Religious Right, Heal Thyself

Yesterday I wrote a post noting that a bunch of Religious Right groups had come together to form a new coalition known as The Freedom Federation which unveiled a “Declaration of American Values” and pledged to work together to “plan, strategize, and work together on common interests within the Judeo-Christian tradition to mobilize their grassroots constituencies and to communicate faith and values to the religious, social, cultural, and policymaking institutions.”

I also noted that the effort was spearheaded by Rick Scarborough and Mat Staver and, though it has a fancy new name and includes several prominent groups, doesn’t really seem to have an agenda that in any way differentiates it from any of the umbrella groups the Right has launched over the years.

Case in point:

Back in 2006, this coalition grew out of Vision America’s “War on Christian and Values Voters Conference” and had an equally strong roster of right-wing supporters, including Phyllis Schlafly, Alan Keyes, Lou Sheldon, Janet Folger, D. James Kennedy, and Rod Parsley.  It even unveiled its own “ValuesVoters’ Contract with Congress: A Declaration of American Renewal” that reads a lot like the Freedom Federation’s own Declaration of American Values … with the key difference being that, at the time, Republicans still controlled Congress.  Thus, while the last version was designed to be a “contract with Congress,” this new version is a mere “declaration of values.”

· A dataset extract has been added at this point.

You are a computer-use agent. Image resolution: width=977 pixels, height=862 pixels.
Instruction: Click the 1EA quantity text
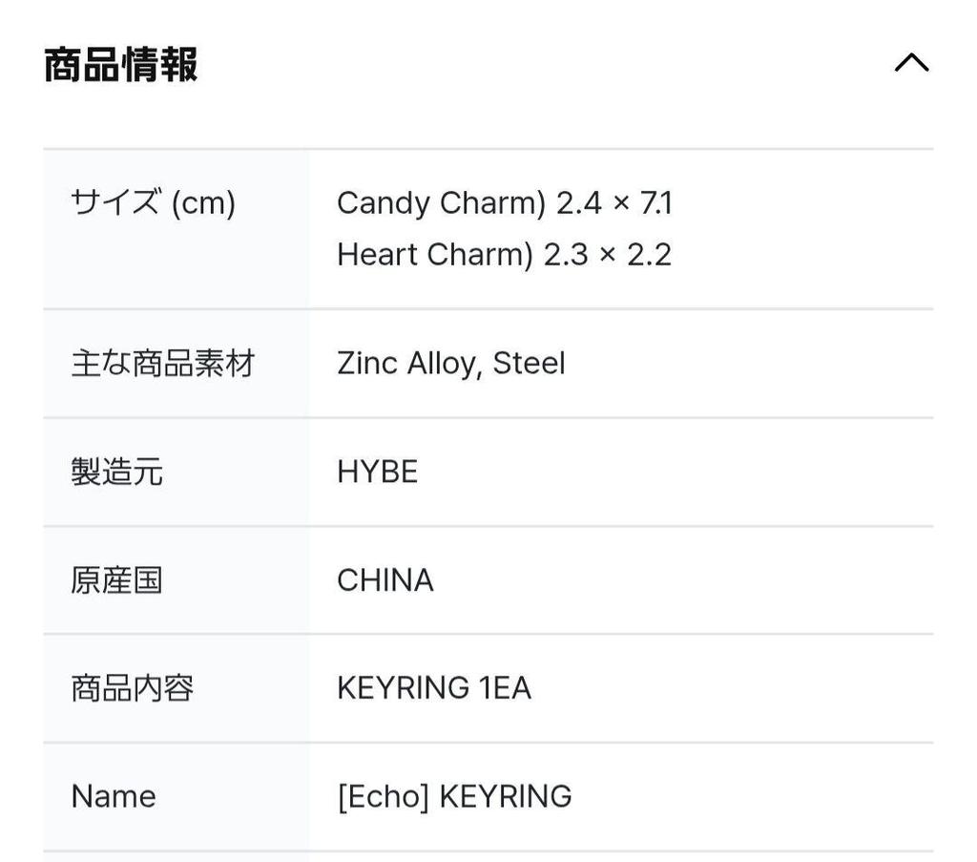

But beyond this contract, which never amounted to anything, the only thing the group managed to accomplish was the infamous Values Voter’s Debate at which presidential no-shows like Rudy Giuliani, John McCain, and Mitt Romney were questioned in absentia and Mike Huckabee was proclaimed the “David among Jesse’s sons.”

After that, the coalition ceased to function and its website went dark … until it essentially resurfaced as The Freedom Federation.

The amazing thing about this new incarnation is that it seems to be trying to present itself as some sort of nonpartisan “common ground” effort:

Calling themselves the Freedom Federation, the groups see an urgent need to collaborate to protect the Judeo-Christian values that they feel are being threatened.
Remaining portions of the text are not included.